Recently, popular writers who opposed the Russian war of aggression have been the target Dmitry Bykov, Boris Akunin and Lyudmila Ulitskaya.
Vovan and Lexus presented themselves to them as representatives of the Ukrainian leadership in order to extract incriminating statements from the writers about supporting Ukraine.
The weapon is mockery and carnivalization: intellectuals who took themselves seriously thought they had received a call from authoritative sources, but they were only talking to diabolical “pranksters”.
As a result of pilanteo, authors’ works are removed from the shelves of bookstores and libraries. Akuninia a criminal charge has been filed against.
Bulgakov’s novel depicted in a devilish tone the wide life enjoyed by the members of the writer’s union Massolit. Now the rulers of Russia have taken the boisterous parties of the capital’s “elite” into their teeth.
Last year, the “naked night out” of top celebrities got social media moral guards to the movement and the authorities too are reacting.
The Russian leadership paints a picture of an over-the-top liberal “elite” that has lost its morals, which does not really stand behind Russia and its “military special operation”. This elite must be punished so that Russia can wage its war in Ukraine effectively.
At the same time, nothing is said about the real rulers of Russia, whose holdings are hidden behind complicated boulevard arrangements.

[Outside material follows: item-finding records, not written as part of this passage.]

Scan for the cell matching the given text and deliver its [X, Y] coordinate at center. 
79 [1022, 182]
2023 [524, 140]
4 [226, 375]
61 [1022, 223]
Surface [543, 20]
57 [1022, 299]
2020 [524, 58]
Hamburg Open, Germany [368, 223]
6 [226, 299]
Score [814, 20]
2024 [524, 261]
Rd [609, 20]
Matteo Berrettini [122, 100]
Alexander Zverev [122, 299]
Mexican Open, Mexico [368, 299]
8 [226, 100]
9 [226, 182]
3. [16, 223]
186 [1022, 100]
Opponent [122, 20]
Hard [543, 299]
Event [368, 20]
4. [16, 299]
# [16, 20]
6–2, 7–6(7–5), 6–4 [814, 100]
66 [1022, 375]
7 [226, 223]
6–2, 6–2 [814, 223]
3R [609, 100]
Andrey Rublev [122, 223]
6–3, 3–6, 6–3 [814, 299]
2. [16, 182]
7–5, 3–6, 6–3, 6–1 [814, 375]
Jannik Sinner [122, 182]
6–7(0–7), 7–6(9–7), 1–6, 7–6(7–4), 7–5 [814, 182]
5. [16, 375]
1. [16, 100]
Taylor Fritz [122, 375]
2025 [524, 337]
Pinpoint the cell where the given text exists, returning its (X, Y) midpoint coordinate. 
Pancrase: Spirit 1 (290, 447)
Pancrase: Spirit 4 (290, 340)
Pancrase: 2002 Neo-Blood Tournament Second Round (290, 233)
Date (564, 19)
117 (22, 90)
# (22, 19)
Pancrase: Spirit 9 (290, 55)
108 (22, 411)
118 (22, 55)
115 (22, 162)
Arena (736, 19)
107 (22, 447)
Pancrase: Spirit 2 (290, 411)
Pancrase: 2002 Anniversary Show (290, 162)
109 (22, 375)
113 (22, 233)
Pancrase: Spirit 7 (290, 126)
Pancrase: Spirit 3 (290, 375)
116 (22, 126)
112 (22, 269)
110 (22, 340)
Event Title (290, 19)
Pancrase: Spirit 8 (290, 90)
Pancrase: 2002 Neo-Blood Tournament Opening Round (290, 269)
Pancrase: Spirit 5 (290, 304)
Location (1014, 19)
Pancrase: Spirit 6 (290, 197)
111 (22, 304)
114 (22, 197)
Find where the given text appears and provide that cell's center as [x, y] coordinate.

Perhaps the Woland of the 2020s would reveal the Palaces and yachts of the ruling class to a people living under the pressure of housing shortages and inflation.
It may also be that the new Bulgakov film adaptation arouses uneasiness, because it comes across as saying that there is no point in even dreaming about any justice-distributing Woland.
In the film, Woland lives only in the imagination of the suffering writer and his muse. In reality, however, the grotesque carnival of those in power continues.